The dense smoke contains toxic gases like carbon monoxide, which in high concentrations can be lethal.

Carbon monoxide is produced as a result of low intensity combustion, a kind of burning at low temperatures that does not produce flames—just like the burning of a cigarette.

“The air was motionless. It was difficult to breathe,” said Nikolai Shin of Moscow, describing the smoke that on-and-off has been choking Moscow for weeks. Over the last few days the winds have changed blowing the toxic cloud out of Moscow, into other parts of Russia.

“We wore respirators, but they were of little use. I felt feeble and did not want to do anything,” said Shin.

NASA satellite images show a dense plume of smoke produced from the fires that is about 1,860 miles long from east to west.

The smoke contains up to 240 parts per billion of carbon monoxide mainly around Moscow, but it extends as far as China.

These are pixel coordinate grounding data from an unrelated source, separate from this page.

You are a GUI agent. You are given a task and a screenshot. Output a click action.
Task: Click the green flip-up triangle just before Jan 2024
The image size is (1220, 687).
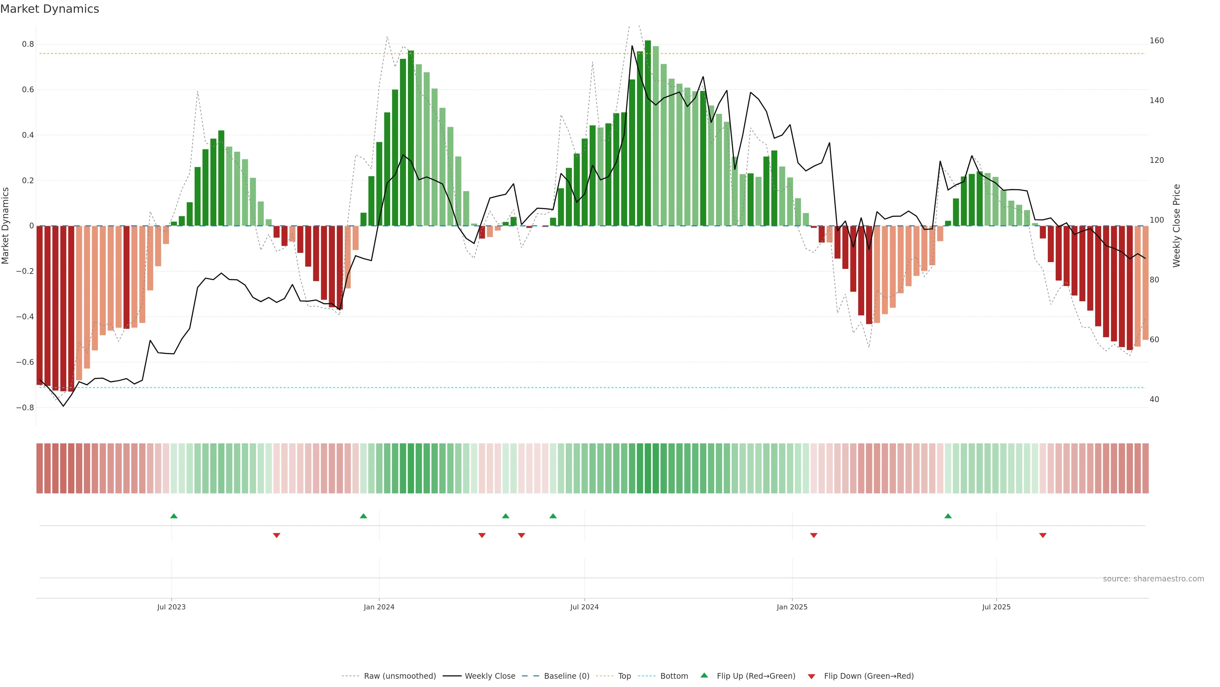[363, 516]
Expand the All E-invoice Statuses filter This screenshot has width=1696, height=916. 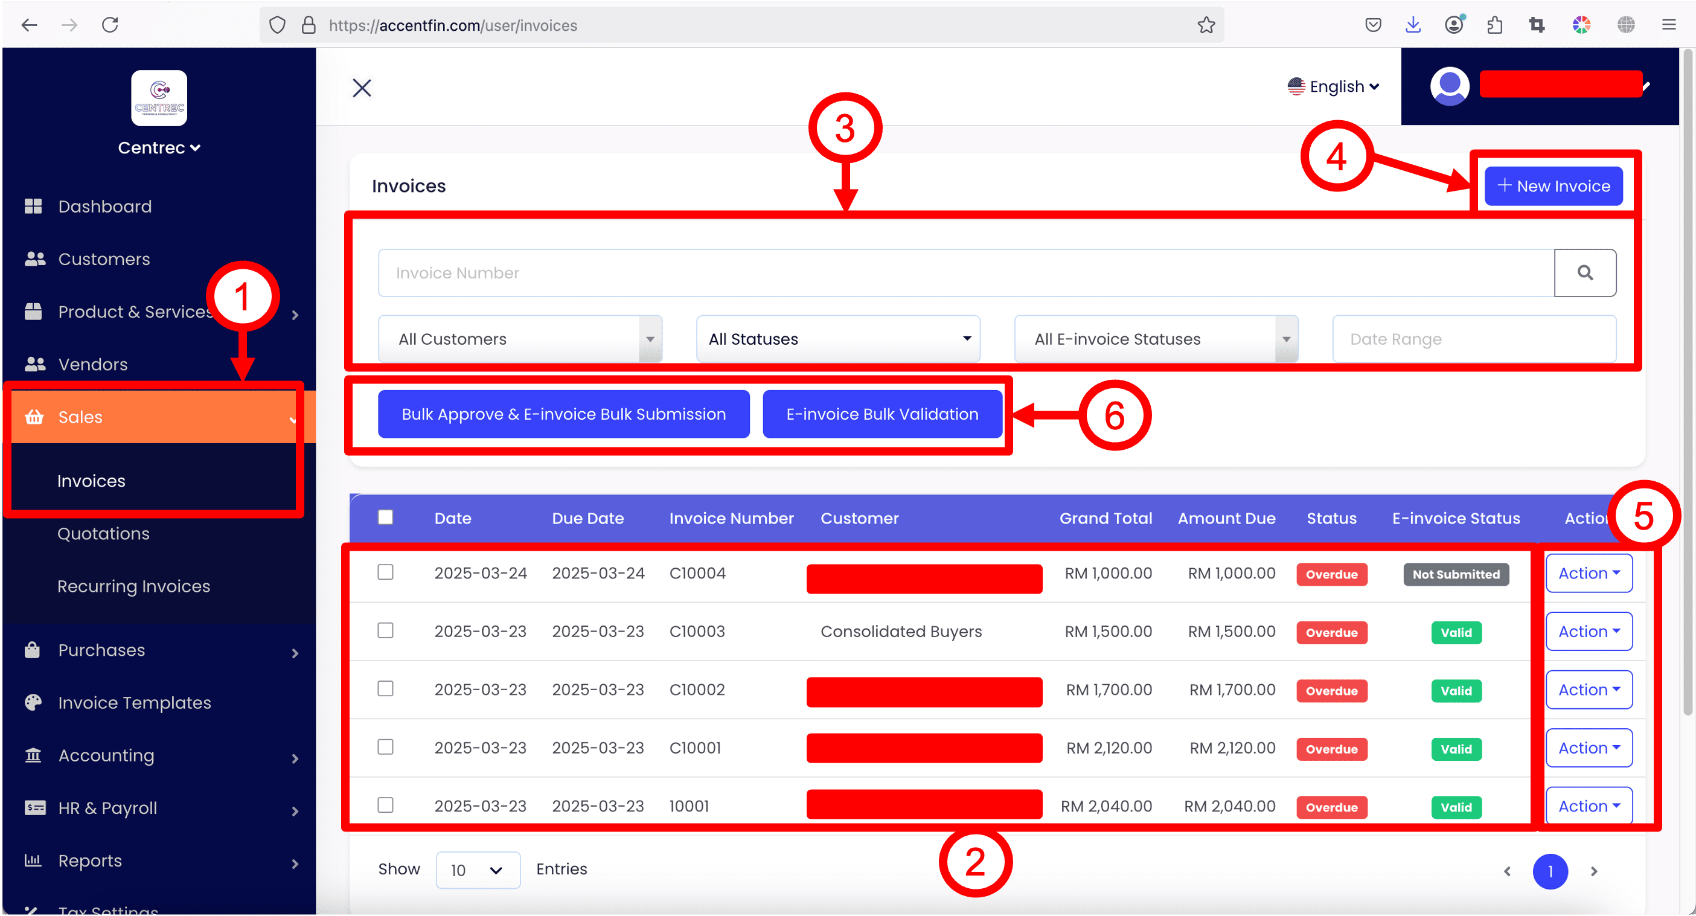click(x=1155, y=339)
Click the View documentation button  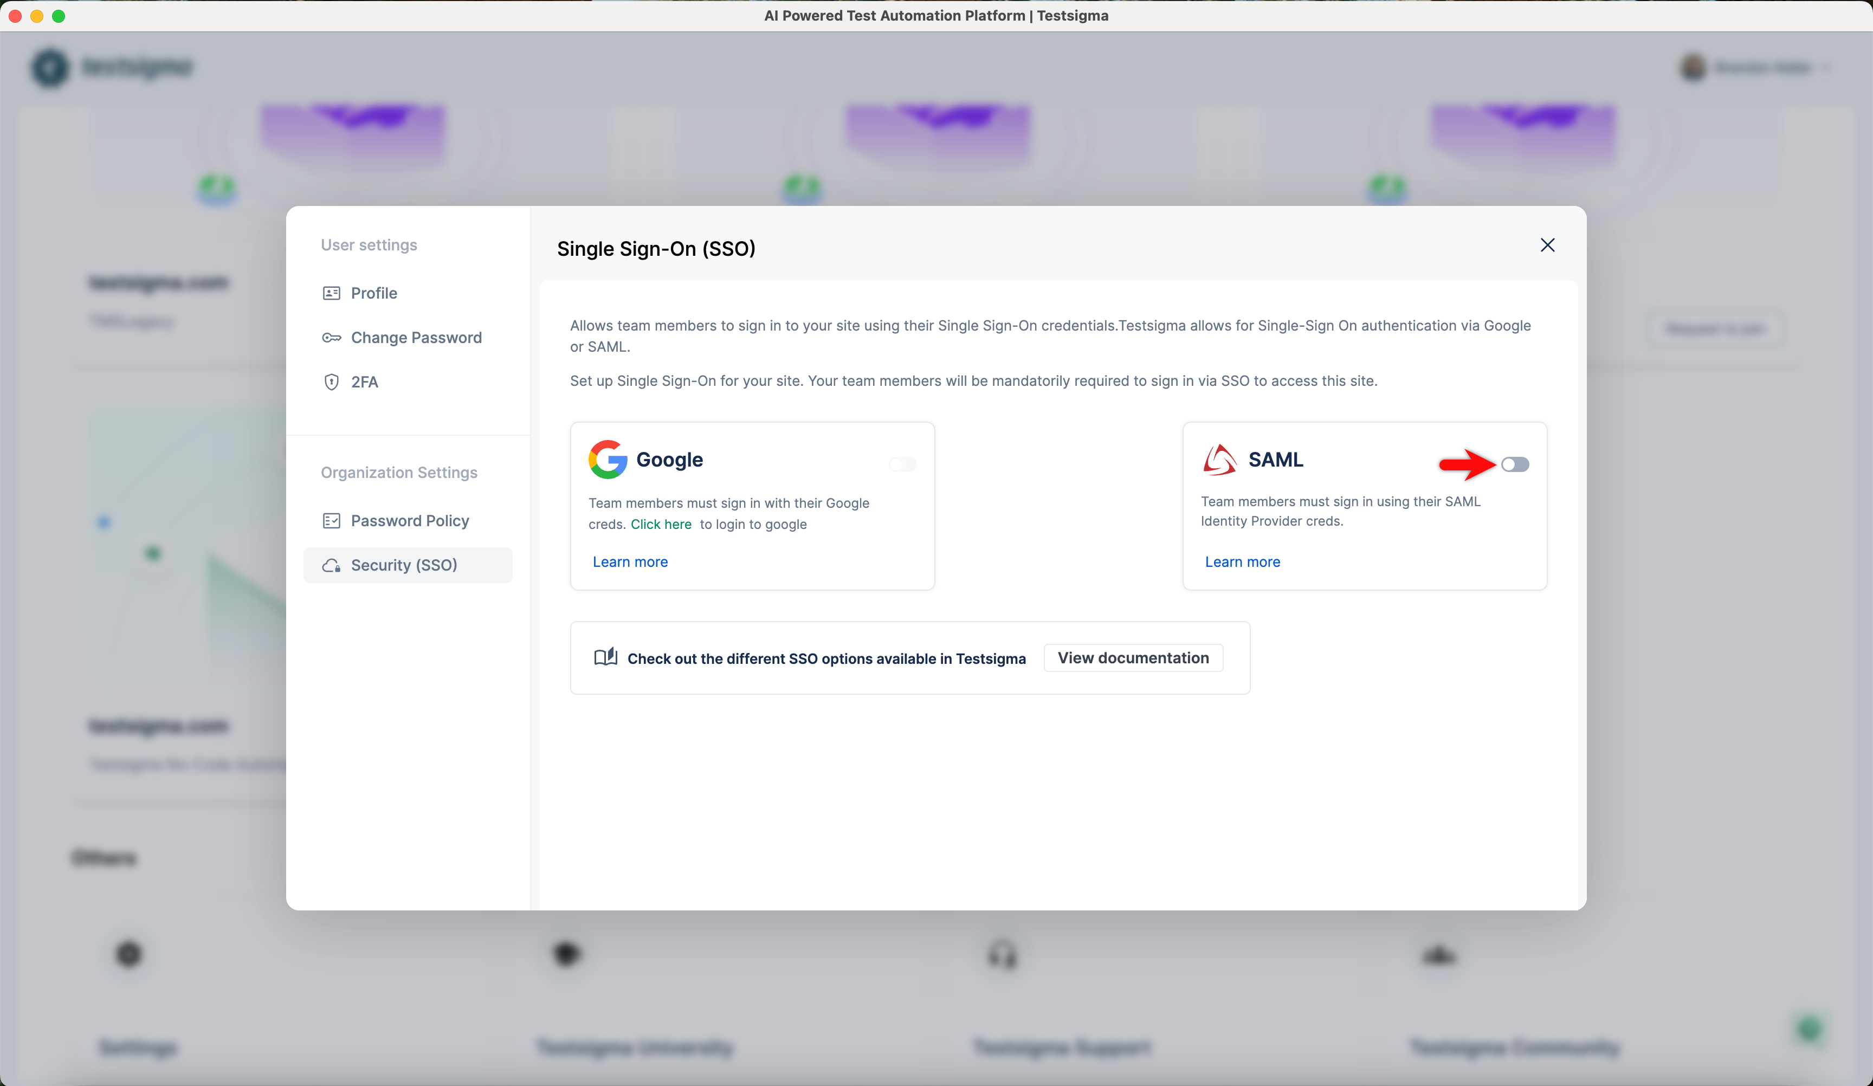(1133, 658)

Inhaling carbon monoxide “can cause headache, weakness, dizziness, confusion, nausea, disorientation, visual impairment, coma, and death,” according to the California Environmental Protection Agency.

According to Dr. Eric Kasischke of the University of Maryland, chemical reactions in the atmosphere involving carbon monoxide can form smog or ozone, which in high concentrations can damage the respiratory system.

According to a press release from Russia’s Ministry of Health and Social Development on Wednesday, 58 people have been hospitalized, 706 were treated as outpatients, and 53 have died in the fires.

However, biologist Aleksey Yablokov, a member of the Russian Academy of Science, believes the numbers must be much higher. Yablokov told Russia’s Novay Gazeta that he suspects poisonous smog might be killing up to 200 people a day in Moscow. His estimate is based on the fact that the current fires are similar to ones that burned in 2002 that killed 600 Muscovites.

Other air particles in the smoke, such as nitrogen dioxide, can also impact the respiratory system, Kasischke said.

Nitrogen dioxide can cause fluid accumulation in the lungs, allowing less air to be exchanged between the respiratory system and the outside environment.

Kasischke says that “the fires can burn over multiple days, but there is not enough wind and movement of air masses to transport the smoke out of the region. This creates the pervasive smoky conditions that increase risks to human health,” he said.

The smoke can cause eye and respiratory tract irritation, bronchitis, exacerbation of asthma, and premature death, according to the California Environmental Protection Agency.

Radioactive Risk

According to Greenpeace, the fires are approaching Russian nuclear contaminated zones, which they conclude by mapping information from The International Atomic Energy Agency over satellite images of the fire.

“The map based on data acquired on Aug. 9 clearly depicts that nuclear contaminated areas suffer from more than 20 fires. At least three blazes hit the highly contaminated forests of Bryansk region.”

According to Russia’s Emergencies Minister Sergei Shoigu, “there were only two fires in Bryansk region but they were extinguished at an early stage,” Greenpeace quoted him as saying.

“Were that plutonium to burn, the consequences for the region would be catastrophic—the contamination could make the Southern Urals uninhabitable,” reads a statement from Greenpeace.

Greenpeace also says that their analysis shows fires in areas contaminated by the 1986 Chernobyl disaster. If contaminated areas are indeed burning, fallout left from the nuclear disaster could be re-released into the air, to be inhaled along with the smoke.

Russian officials have advised the public to wear face masks outdoors and hang wet towels indoors to attract dust and cool the temperature.

The California Environmental Protection Agency guide also lists ways to reduce smoke exposure, including operating air conditioning in re-circulate mode and using respirators, and avoiding frying or broiling meat, burning candles and incense, and vacuuming.